His current research concerns the different cognitive styles between academic and industrial researchers and on how the diverse features of tacit knowledge shape the transfer of technology.
Megan Williams
Columbia University
Early modern diplomatic networks in the transmission of culture (Fall 2008 and Spring 2009)
She recently defended her doctoral dissertation in history at Columbia University. Entitled "Dangerous Diplomacy and Dependable Kin: Transformations in Central European Statecraft, 1526-1540", her dissertation examined early modern conceptions of diplomatic mobility and immunity as well as the manner in which diplomacy conducted as a family enterprise helped early modern diplomats overcome challenges to their mobility and credibility. Although historians of Renaissance diplomacy have focused chiefly on the development of the resident embassy, her research used diplomatic correspondence and other archivally-preserved materials to argue for the importance of transit and mobility in early modern political communications, and particularly in the construction of secular norms of diplomatic immunity, nascent discourses of territorial sovereignty, and prevailing notions of European political community during the Italian Wars of the early sixteenth century and at the height of Habsburg and Ottoman imperial expansion.

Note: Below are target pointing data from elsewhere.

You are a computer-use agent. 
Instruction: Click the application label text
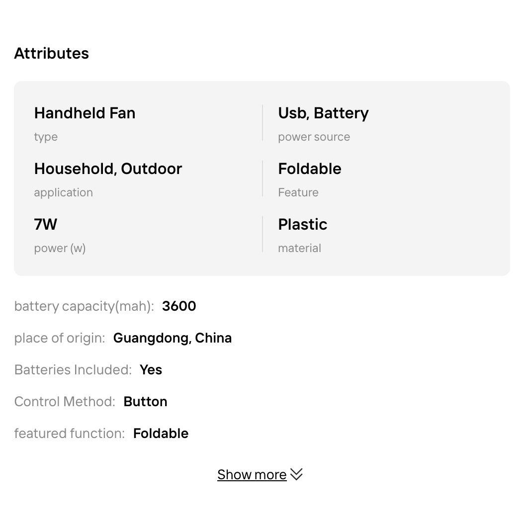tap(63, 192)
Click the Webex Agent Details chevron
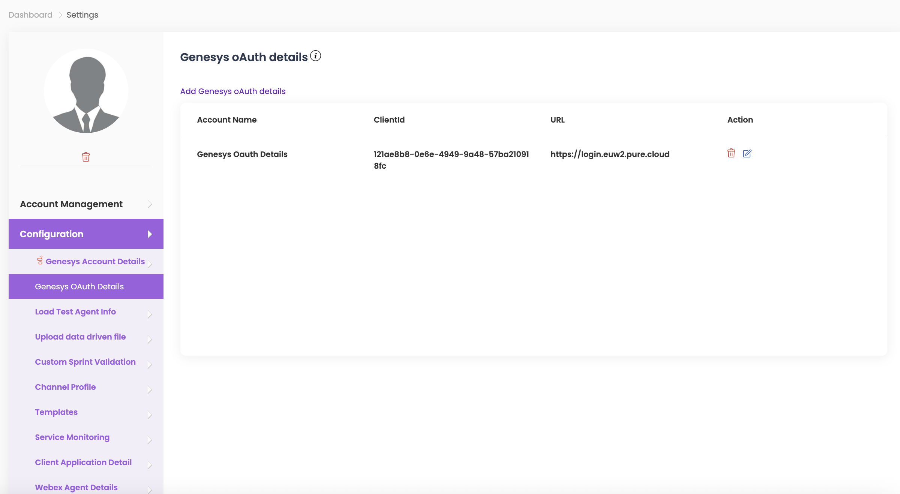This screenshot has height=494, width=900. coord(150,490)
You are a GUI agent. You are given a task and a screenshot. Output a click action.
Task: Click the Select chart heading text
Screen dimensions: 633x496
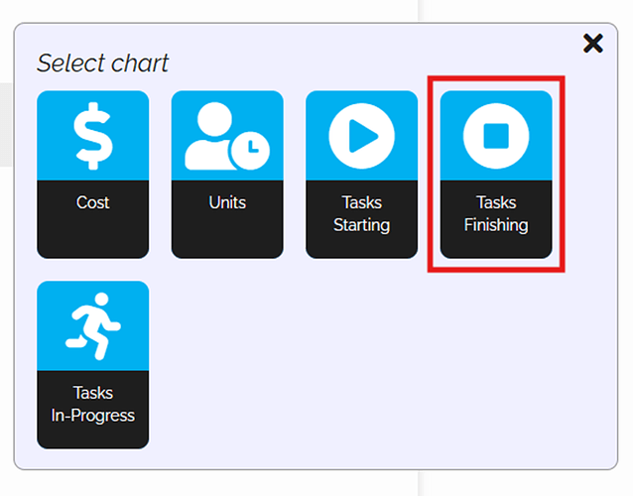pyautogui.click(x=102, y=63)
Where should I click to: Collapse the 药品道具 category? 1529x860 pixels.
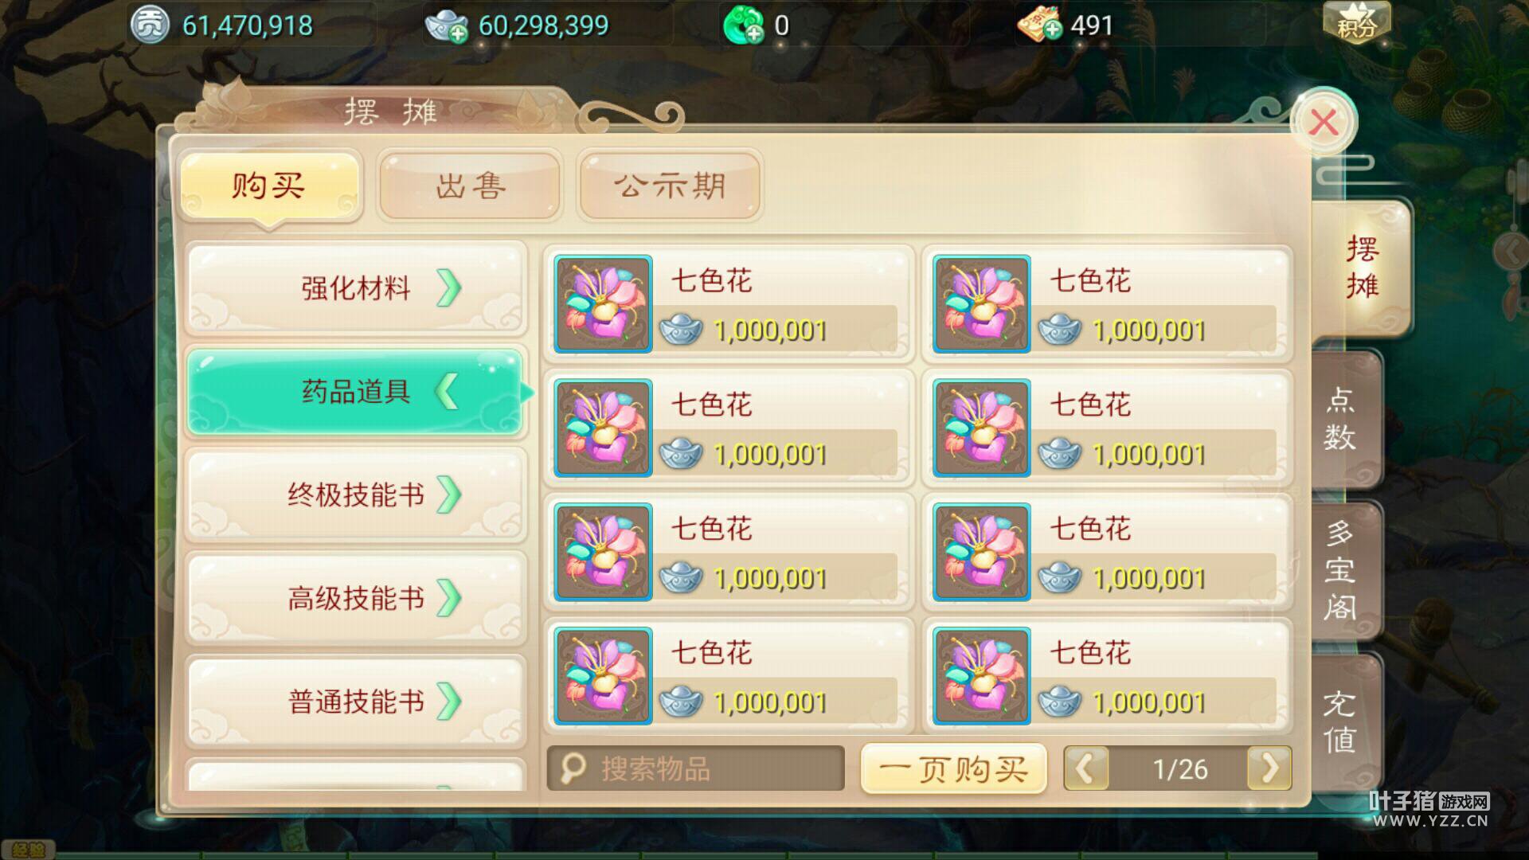coord(356,392)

Research for her dissertation was conducted at archives and libraries in Italy, the Vatican, Austria, Hungary, Croatia, and Belgium, and was supported by numerous grants and awards, including the Fulbright-Hays Doctoral Dissertation Research Fellowship (Italy, Austria, Hungary), the German Marshall Research Fellowship (Austria, Hungary), and the Whiting Foundation Fellowship in the Humanities.

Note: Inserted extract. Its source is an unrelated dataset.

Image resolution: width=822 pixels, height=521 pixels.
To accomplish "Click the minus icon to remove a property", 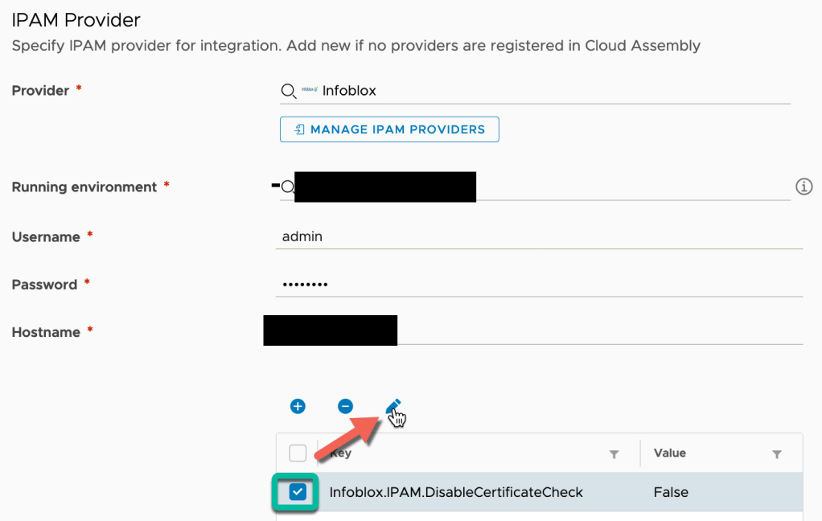I will pyautogui.click(x=345, y=406).
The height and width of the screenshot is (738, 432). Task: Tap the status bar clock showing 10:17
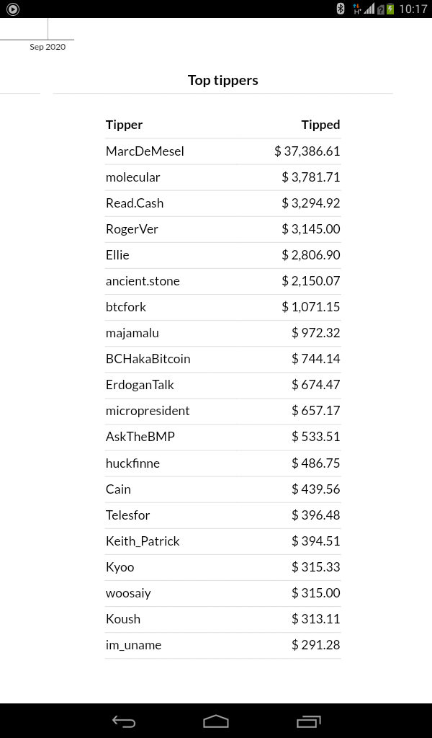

Her fellowship at the Italian Academy focuses on the role of diplomatic networks -- and the mobility they facilitated -- in the transmission of culture, exploring a series of Italian or Italian-educated families engaged in early sixteenth-century anti-Habsburg or anti-Imperial diplomacy, such as the Casali family of Bologna and Rome, who are best-known for soliciting the annulment of English king Henry VIII's marriage to Catherine of Aragon, but who also acted as representatives of Hungarian king János I. Szapolyai for over a decade; or the Rorarii of Friulian Pordenone, whose most famous member and papal nuncio to Hungary, Girolamo, authored a 1548 treatise which was later incorporated into Cartesian debates on animal rationality. During her time at the Italian Academy, Megan will complete several articles which emerged out of her dissertation research and will work on revising her manuscript for publication.
Megan Williams has also been an active participant at Columbia University's interdisciplinary Institute for Social & Economic Research and Policy (ISERP), and has presented her research at a wide range of academic venues in the United States and in Europe. Her teaching experience includes courses on early modern Europe, 1450-1789, and on nineteenth- and twentieth-century Eastern and Central Europe.